WHAT TO PRODUCE:
The answer is to be an exact copy of the lines below running from the line with "Given: Click the save disk icon" down to the line with "The height and", both ends included, and nothing more.

EXCERPTED DATA:
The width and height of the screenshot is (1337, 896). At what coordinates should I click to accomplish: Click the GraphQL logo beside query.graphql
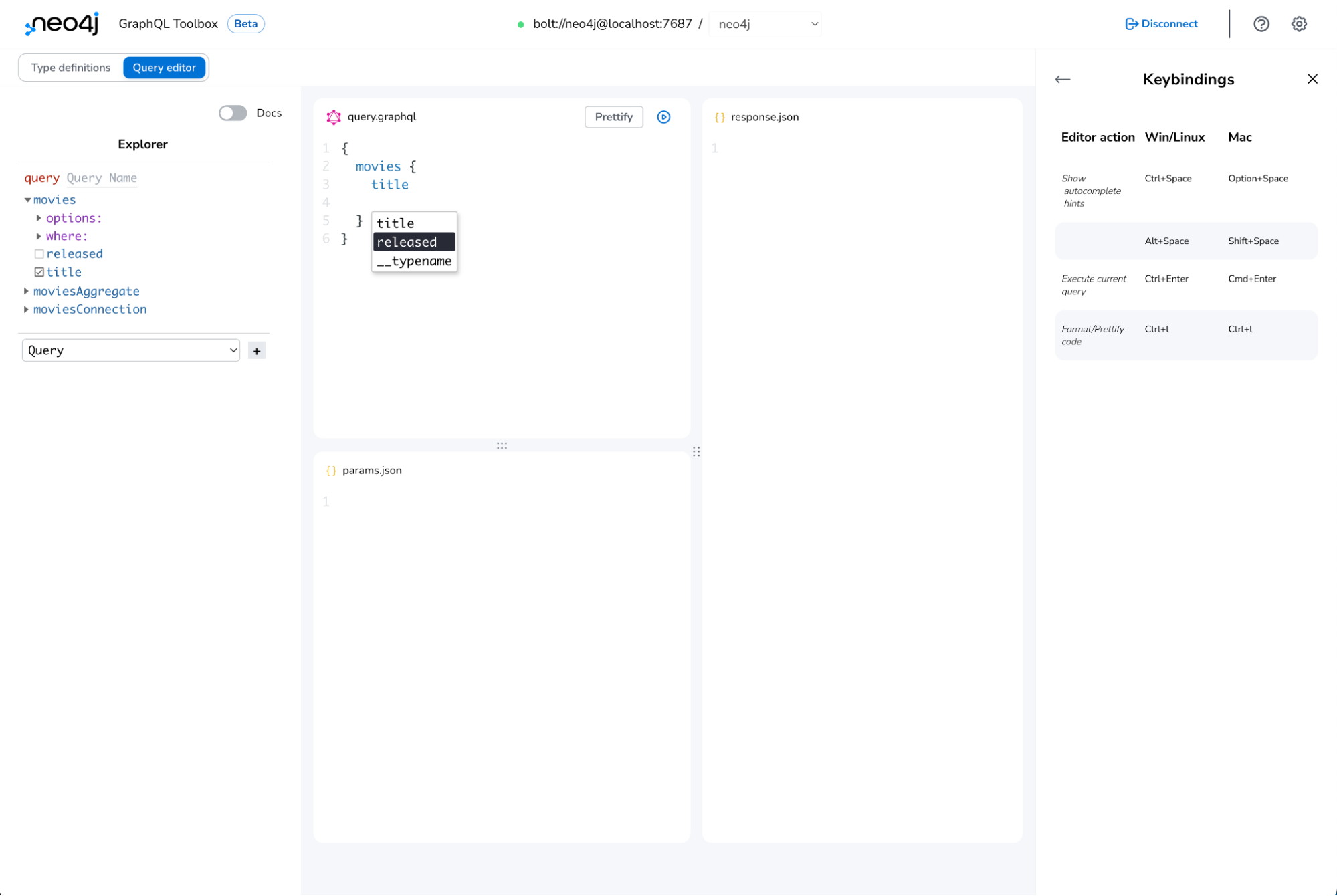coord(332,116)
---
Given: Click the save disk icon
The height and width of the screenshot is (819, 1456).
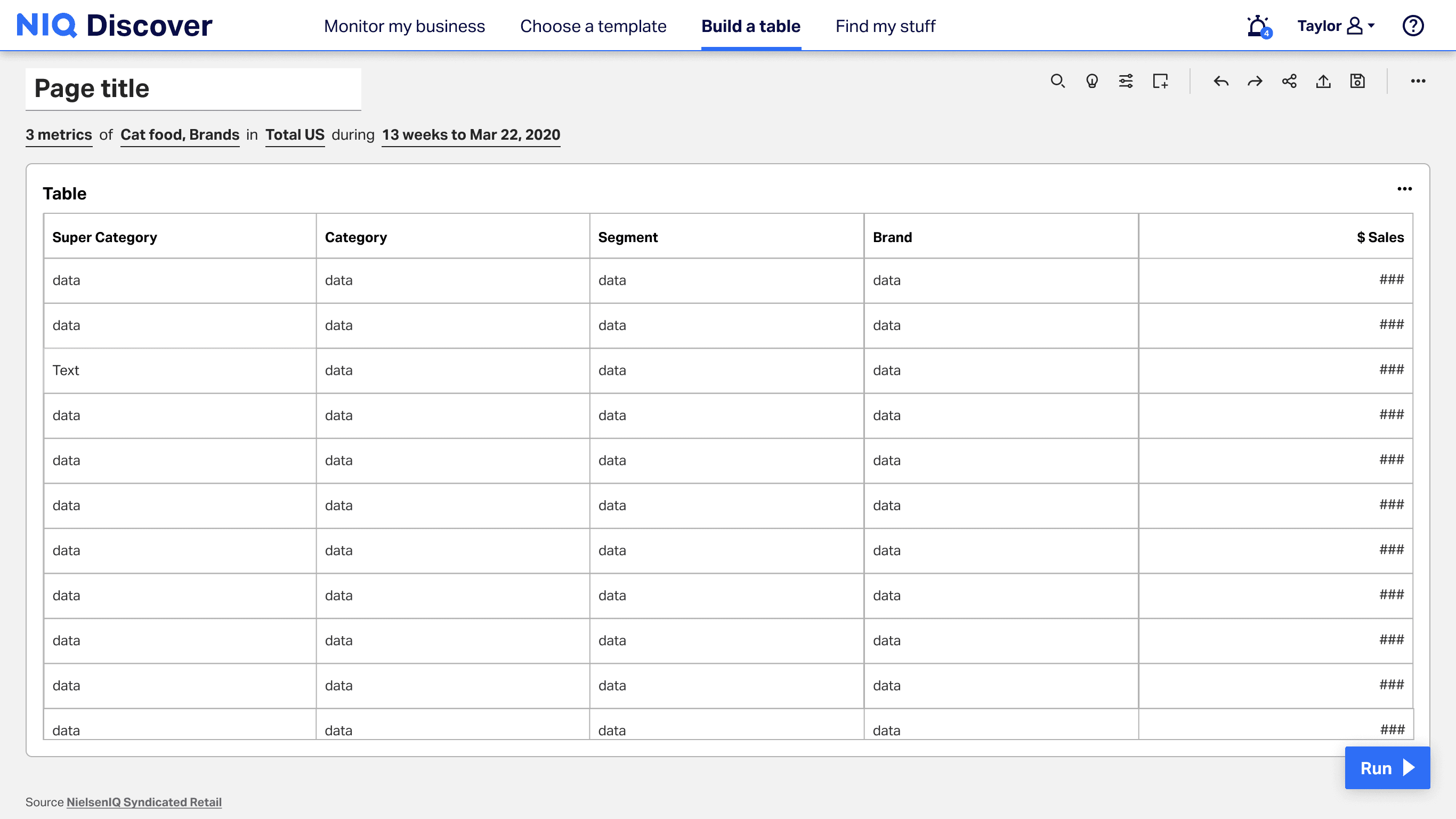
---
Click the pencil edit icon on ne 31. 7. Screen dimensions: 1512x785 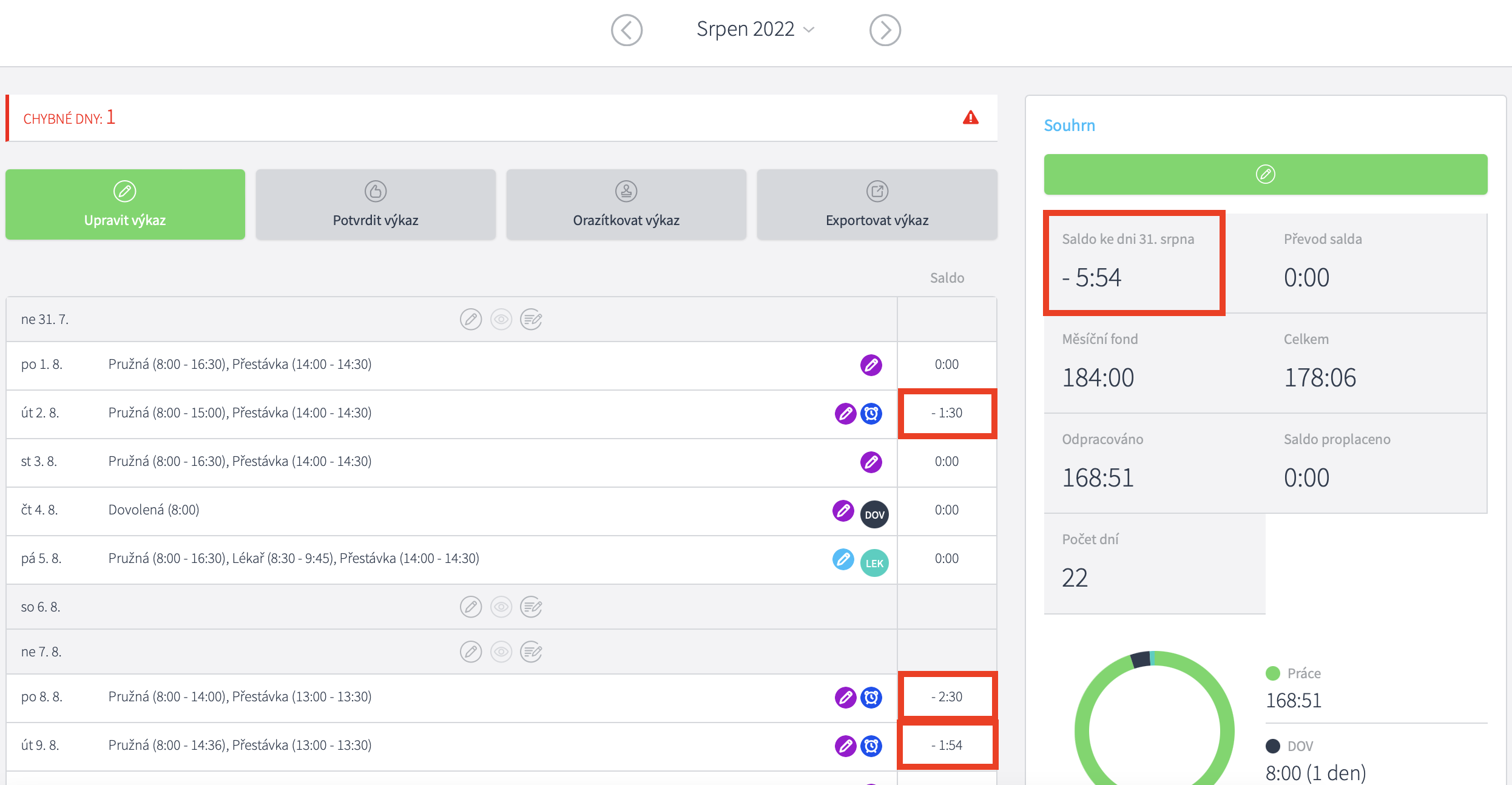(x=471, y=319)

TASK RESULT:
Given: Click the save disk icon
The height and width of the screenshot is (819, 1456).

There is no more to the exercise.